▸ What you need to do: The answer is a stretch of the material below, returned exactly: the line containing "The width and", the line containing "Open Data Type: Text dropdown in top ribbon", and all lines between.

▸ Material for this task:
══════════
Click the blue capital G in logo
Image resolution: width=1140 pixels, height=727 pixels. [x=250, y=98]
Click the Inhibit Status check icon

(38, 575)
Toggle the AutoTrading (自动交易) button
══════════
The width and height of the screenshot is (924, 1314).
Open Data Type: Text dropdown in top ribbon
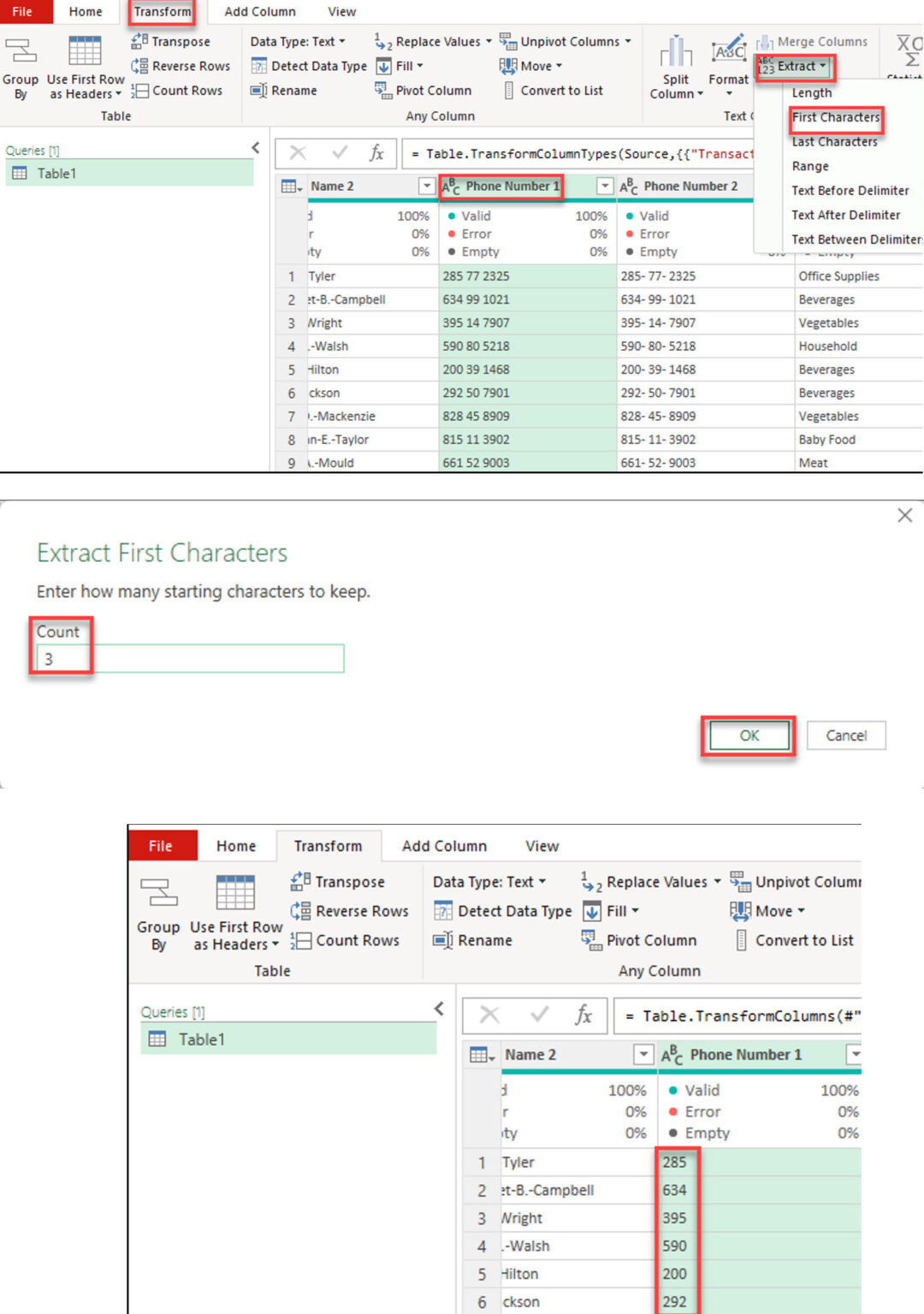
══════════
▸ Task solution:
The width and height of the screenshot is (924, 1314).
Open Data Type: Text dropdown in top ribbon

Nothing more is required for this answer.